- **Metin**:
————————

Büyük parti davamız en az donanımla ve fazla gelişkin olmayan iddialarla ne olduğu, ne olacağı fazla belirgin olmayan bir grupla, Amed’in Fis köyünde adım attığında, günümüze kadar destansı diyebileceğimiz bir süreci yaşamanın adıdır. Şüphesiz parti tarihimizin daha öncesi de vardır. 1973 baharı, partileşmemizin daha alt düzeyde rüşeym haliydi. Bu da ciddi bir adımdı ve daha sonraları her yılın böyle kuruluş anlamında bir yeri vardır. Nasıl ki, her bahar yeni bir yaşamın başlangıcı ise, yeşerme, filizlenme ve tohuma gelmede, her yılın kesinlikle böyle bir anlamı vardır.
PKK, en iddialı sosyalizmin de, kadın özgürlüğünün de ürününü veriyor. Tarihte eşine ender rastlanan bir özel savaşa karşı ayakta durmanın ürününü veriyor. Dünya da birleşse, başarılabileceğinin imkanını, ürününü veriyor. Bunlar parti davasında iddialı olanların, eşsiz hazineler olarak görüp değerlendireceği, sınırsız zafer umudu ve tutumuyla kendini silahlandıracağı büyük değerlerdir.

————————

- **Veri Kümesinden Alıntı**:
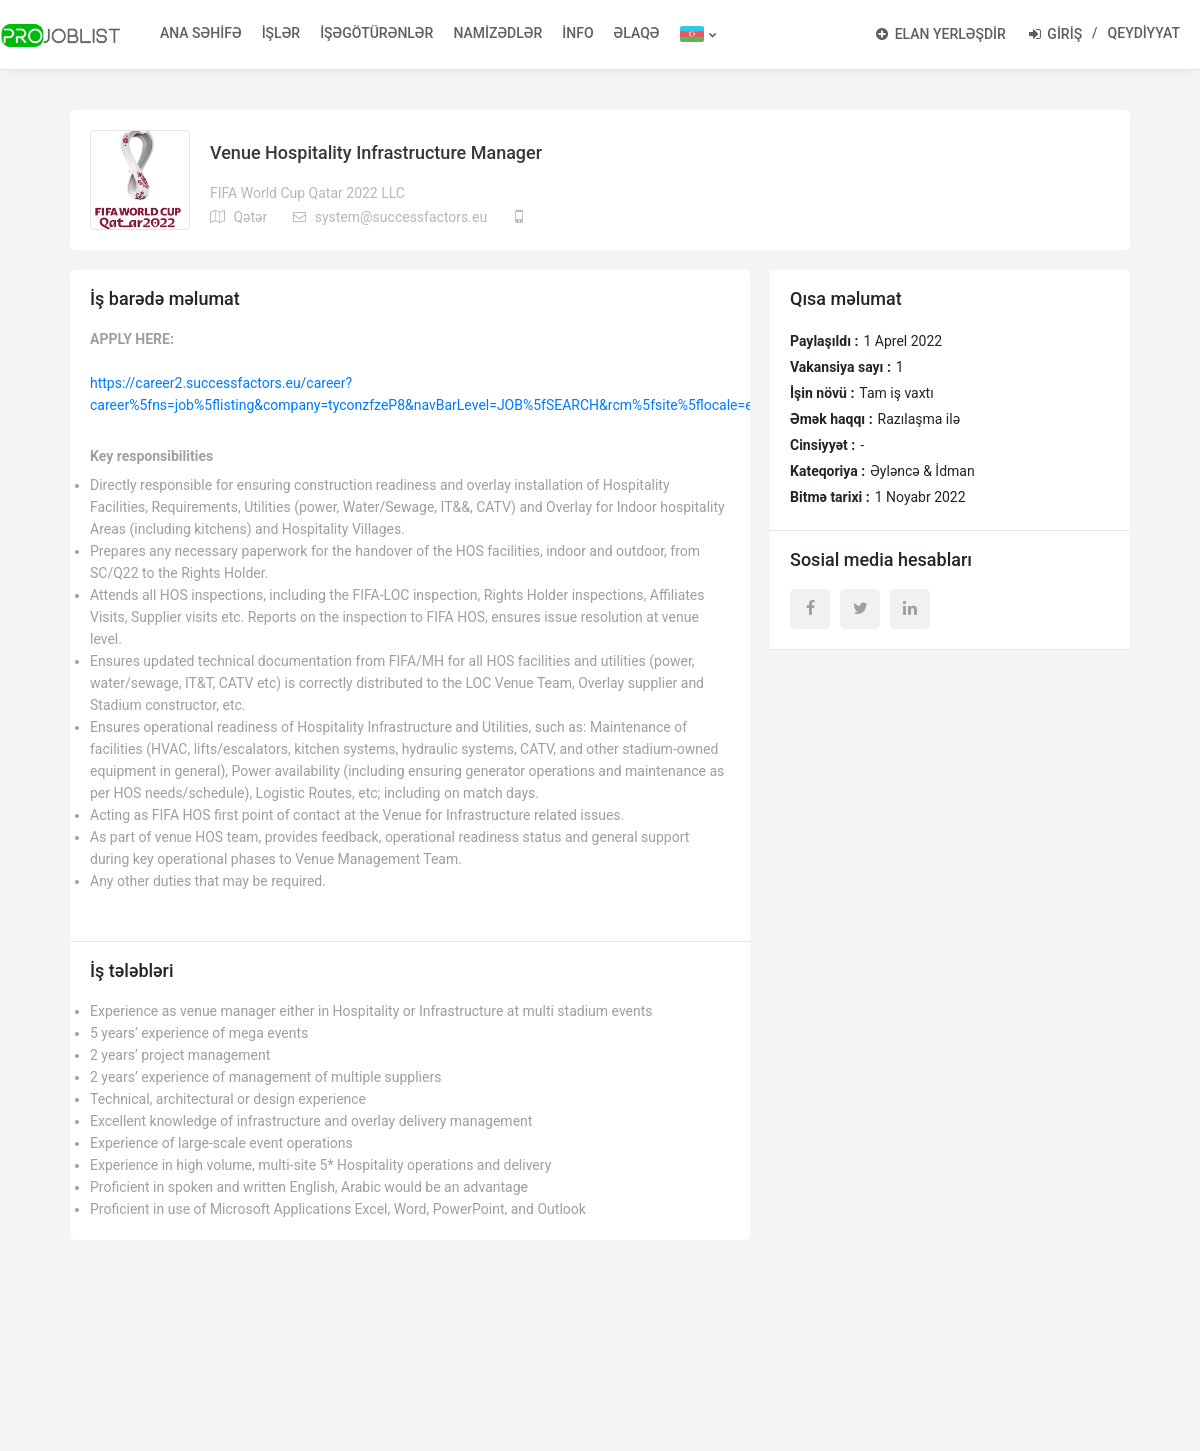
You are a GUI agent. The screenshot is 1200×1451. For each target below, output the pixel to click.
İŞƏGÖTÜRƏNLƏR (376, 33)
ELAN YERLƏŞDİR (941, 34)
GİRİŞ (1055, 34)
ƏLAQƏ (637, 33)
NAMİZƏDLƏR (497, 33)
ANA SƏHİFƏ (201, 33)
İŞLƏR (281, 33)
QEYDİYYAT (1144, 33)
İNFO (577, 33)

————————

- **Görev ve Koşullar**:
Parti tarihine ilişkin metinden yararlanarak şu soruları yanıtlayınız:
1. Parti davası ilk adımını hangi köyde atmıştır?
2. Metinde 1973 baharı nasıl nitelendirilmektedir?
3. Metne göre PKK hangi iki alanın ürününü vermektedir?
Kayıtlar farklı bir kaynaktan derlenmiştir.

- **Çözüm**:
1. Amed'in Fis köyünde.
2. Partileşmenin daha alt düzeydeki rüşeym hali olarak.
3. En iddialı sosyalizmin ve kadın özgürlüğünün.